衛生管理者 労働生理 問75:代謝
糖新生と飢餓時の代謝変化に関する次の記述のうち、**誤っているもの**はどれか。
- ア糖新生(gluconeogenesis)とは、グルコース以外の物質(アミノ酸・乳酸・グリセロール・ピルビン酸など)からグルコースを新たに合成する代謝経路であり、主に肝臓(一部は腎臓の皮質)で行われる。
- イ糖新生の主要な原料としては、筋肉タンパク質から産生されるアミノ酸(特にアラニン・グルタミン)、嫌気性解糖で生じた乳酸(コリ回路)、脂肪組織での中性脂肪分解で生じたグリセロールなどが挙げられる。
- ウインスリンは糖新生を抑制し、グルカゴンおよびコルチゾールは糖新生を促進する。

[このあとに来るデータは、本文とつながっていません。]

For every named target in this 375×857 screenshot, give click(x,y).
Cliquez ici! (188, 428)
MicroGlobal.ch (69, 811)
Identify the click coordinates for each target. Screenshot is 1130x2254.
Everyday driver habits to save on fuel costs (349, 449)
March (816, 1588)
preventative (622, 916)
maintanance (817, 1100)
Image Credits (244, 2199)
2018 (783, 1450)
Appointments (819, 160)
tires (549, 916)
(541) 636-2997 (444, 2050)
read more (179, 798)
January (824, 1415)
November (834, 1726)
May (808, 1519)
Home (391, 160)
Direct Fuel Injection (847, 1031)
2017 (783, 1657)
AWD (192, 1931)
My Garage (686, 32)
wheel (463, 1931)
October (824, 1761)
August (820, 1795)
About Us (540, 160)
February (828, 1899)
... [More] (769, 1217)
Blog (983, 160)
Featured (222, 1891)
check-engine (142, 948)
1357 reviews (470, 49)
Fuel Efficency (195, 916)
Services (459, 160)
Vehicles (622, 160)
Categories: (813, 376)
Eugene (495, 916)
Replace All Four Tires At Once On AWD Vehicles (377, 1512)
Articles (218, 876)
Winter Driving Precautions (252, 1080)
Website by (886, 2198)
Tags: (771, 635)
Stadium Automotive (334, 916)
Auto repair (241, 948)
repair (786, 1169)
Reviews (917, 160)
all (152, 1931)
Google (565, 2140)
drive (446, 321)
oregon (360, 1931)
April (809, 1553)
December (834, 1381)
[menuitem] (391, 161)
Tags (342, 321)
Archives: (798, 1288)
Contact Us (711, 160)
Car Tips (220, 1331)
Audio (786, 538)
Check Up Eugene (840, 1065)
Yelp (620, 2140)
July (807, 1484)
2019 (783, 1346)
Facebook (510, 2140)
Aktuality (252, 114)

このため絶食・低血糖状態ではグルカゴン分泌が増加して肝臓での糖新生が亢進し、血糖が維持される。
- エ長時間絶食(24〜72時間以上)では、脂肪組織でのリポリシス(脂肪分解)が亢進してケトン体(アセト酢酸・β-ヒドロキシ酪酸)が肝臓で産生増加する。ケトン体は脳のエネルギー源として利用できないため、絶食が長期化すると筋肉タンパク質の分解(糖新生)だけが脳のエネルギーを供給する。正答
- オ空腹時血糖値(8時間以上絶食後)は正常では70〜99 mg/dLの範囲に維持されており、これは肝臓でのグリコーゲン分解と糖新生、そして骨格筋・脂肪組織でのグルコース取り込み抑制(インスリン分泌低下)の協調によって保たれる。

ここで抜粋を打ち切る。